Le premier processus n’est pas sans effet sur le second. Il a introduit le ver dans le fruit : la régulation du début de la vie a entraîné d’importantes recompositions du faire mourir institutionnel. Mais le développement d’autres techniques biomédicales progrès de la transplantation, de la réanimation des adultes des bébés et des f tus en avaient suscité d’autres. Plus vertigineusement, il semble bien que le rapport de l’État à la mort ait été pris dans la transformation du rapport de l’ensemble du tissu social à la mort. Devenu en quelque sorte plus « coupable » , il induit une responsabilisation des institutions, comme on le verra ici des institutions carcérale ou hospitalière.
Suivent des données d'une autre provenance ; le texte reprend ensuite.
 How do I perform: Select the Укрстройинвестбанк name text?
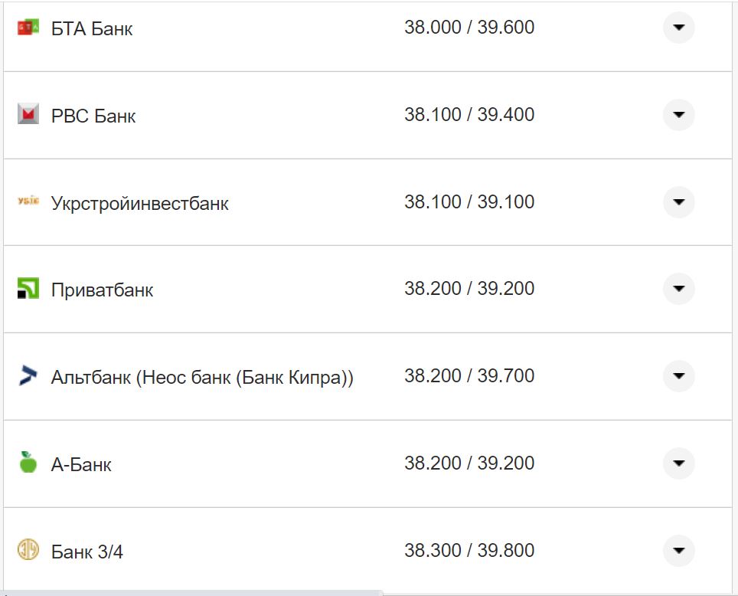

Voilà qui réclame des sciences sociales une inventivité conceptuelle et un regard neuf, non seulement sur le « fait thanatique » contemporain (Javeau, 2005, p. 9), mais aussi, et surtout, sur son administration politique actuelle.
Car la mort ne se réduit évidemment pas à un simple fait biologique. Un ensemble de représentations, de pratiques, de procédures et de lois le confirment suffisamment aujourd’hui en déclinant la nouvelle assomption politique de la mort par le pouvoir. Celle-ci est au cœur de la repolitisation actuelle, dans ses formes inédites, des questions biologiques.